[EXERCISE INPUTS]:
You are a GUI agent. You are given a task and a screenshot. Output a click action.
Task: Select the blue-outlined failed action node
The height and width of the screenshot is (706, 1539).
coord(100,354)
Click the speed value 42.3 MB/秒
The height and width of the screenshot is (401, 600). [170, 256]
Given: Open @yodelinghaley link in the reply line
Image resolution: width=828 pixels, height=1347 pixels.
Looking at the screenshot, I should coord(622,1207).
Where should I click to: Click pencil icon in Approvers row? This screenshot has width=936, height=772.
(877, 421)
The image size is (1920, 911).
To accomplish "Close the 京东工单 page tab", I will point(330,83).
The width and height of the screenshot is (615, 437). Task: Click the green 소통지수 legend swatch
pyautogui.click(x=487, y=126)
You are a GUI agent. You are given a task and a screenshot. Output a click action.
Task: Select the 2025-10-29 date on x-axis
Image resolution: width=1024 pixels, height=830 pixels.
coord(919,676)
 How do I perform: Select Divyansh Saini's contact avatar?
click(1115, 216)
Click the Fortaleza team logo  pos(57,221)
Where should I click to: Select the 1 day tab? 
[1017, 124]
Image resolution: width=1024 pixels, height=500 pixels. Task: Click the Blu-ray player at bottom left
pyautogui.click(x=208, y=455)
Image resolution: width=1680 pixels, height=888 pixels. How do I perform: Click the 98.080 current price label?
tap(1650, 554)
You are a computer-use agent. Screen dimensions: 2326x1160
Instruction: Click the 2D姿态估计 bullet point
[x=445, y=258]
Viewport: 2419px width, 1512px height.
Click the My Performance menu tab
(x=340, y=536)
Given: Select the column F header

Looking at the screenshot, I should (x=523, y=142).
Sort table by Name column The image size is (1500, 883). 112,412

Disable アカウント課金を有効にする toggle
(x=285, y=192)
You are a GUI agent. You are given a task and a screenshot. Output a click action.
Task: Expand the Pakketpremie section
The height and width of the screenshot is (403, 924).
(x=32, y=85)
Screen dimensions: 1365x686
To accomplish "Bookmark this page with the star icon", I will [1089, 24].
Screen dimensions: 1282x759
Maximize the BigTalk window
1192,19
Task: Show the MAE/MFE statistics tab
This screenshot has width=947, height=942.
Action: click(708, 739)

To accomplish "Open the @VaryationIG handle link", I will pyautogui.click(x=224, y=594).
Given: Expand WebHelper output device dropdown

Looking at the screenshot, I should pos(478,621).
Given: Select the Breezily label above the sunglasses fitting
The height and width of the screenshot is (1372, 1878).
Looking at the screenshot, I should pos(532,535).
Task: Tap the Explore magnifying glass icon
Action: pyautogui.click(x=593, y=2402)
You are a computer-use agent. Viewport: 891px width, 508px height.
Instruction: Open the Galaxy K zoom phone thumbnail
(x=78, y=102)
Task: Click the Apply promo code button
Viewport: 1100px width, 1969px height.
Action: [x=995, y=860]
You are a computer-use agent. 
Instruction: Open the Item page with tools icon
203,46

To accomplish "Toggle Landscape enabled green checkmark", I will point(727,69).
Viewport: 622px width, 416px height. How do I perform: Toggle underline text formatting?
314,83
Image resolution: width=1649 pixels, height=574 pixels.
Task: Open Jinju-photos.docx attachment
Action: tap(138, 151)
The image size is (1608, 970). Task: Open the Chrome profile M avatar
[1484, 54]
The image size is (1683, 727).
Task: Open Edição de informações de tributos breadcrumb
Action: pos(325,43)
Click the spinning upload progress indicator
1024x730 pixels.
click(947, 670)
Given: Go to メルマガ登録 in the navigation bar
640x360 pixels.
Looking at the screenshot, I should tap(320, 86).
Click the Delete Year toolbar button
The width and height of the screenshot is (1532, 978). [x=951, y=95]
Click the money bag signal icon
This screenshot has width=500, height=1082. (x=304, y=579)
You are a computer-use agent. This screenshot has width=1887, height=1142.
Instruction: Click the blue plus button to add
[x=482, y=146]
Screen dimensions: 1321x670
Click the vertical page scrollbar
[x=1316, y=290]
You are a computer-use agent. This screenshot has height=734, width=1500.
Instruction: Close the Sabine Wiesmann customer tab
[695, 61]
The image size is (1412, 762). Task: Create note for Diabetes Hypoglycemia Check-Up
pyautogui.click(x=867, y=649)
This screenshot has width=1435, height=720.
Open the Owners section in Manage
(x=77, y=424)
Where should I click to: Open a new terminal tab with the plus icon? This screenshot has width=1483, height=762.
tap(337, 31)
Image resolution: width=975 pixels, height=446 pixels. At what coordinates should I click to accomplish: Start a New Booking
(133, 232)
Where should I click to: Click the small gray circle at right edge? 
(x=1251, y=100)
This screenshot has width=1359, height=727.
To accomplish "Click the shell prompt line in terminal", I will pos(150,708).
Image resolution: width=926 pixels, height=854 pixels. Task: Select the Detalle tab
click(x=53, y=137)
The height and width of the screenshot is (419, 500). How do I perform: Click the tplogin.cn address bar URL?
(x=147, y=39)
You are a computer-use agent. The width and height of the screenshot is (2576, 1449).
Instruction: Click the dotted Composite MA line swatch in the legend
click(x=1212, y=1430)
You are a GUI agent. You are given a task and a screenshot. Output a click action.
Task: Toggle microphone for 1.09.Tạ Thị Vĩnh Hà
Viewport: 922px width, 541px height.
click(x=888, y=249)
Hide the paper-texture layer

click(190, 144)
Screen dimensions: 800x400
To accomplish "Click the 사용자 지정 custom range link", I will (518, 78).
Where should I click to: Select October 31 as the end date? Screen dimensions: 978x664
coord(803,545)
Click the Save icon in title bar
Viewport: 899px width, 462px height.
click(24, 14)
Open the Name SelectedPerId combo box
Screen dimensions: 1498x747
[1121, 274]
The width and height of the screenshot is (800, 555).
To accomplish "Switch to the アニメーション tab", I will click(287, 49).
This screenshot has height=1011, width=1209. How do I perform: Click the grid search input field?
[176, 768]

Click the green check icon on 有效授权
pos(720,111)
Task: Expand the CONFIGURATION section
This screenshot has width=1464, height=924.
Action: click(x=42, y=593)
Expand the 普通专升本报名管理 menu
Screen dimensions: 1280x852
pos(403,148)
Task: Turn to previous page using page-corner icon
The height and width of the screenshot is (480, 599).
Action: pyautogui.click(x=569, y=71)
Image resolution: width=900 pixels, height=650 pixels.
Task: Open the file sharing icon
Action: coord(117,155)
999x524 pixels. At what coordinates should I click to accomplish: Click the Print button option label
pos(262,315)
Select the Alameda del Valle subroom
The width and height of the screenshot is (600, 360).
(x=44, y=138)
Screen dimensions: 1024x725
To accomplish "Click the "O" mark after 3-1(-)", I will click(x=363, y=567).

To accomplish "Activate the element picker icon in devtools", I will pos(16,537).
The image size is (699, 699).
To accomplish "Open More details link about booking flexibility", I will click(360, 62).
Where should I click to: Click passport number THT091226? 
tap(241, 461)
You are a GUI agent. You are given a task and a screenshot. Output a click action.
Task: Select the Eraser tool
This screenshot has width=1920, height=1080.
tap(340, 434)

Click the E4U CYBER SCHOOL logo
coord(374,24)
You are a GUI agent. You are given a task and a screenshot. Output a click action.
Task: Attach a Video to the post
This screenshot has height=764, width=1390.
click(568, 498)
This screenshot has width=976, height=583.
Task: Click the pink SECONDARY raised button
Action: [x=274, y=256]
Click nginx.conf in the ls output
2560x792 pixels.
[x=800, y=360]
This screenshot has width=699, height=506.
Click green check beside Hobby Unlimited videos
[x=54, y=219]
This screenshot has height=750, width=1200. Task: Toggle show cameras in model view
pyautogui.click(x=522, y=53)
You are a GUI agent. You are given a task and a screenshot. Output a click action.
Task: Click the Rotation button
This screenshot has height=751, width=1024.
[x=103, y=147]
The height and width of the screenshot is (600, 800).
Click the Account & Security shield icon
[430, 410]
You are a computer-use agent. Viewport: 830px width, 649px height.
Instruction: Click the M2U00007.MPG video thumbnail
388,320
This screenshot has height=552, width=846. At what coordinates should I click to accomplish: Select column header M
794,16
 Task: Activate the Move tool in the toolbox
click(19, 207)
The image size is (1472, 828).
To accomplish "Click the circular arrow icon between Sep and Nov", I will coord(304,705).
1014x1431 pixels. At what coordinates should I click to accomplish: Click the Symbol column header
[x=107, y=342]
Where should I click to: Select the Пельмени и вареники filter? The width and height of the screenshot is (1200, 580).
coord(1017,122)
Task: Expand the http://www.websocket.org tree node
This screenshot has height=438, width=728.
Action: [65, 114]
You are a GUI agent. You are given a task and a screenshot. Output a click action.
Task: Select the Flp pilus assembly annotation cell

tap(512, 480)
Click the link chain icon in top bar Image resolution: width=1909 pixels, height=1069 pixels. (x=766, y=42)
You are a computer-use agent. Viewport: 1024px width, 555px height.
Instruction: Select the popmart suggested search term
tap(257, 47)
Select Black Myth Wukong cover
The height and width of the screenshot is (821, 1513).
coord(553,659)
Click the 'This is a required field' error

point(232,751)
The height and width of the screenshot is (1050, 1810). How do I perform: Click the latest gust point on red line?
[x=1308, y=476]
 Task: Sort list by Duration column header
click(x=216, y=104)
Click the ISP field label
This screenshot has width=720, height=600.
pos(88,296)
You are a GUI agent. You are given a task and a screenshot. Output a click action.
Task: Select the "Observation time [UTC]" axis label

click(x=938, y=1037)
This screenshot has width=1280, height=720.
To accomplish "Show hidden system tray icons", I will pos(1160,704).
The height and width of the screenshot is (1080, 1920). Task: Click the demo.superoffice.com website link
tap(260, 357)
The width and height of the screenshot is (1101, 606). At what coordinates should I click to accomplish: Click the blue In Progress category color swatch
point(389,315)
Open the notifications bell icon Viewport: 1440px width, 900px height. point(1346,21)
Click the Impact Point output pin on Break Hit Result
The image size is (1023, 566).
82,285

[ACTIVITY]:
Display each line of the data where "Name" occurs.

[SOLUTION TO THIS TASK]:
Sort table by Name column The image size is (1500, 883). 112,412
Open the Name SelectedPerId combo box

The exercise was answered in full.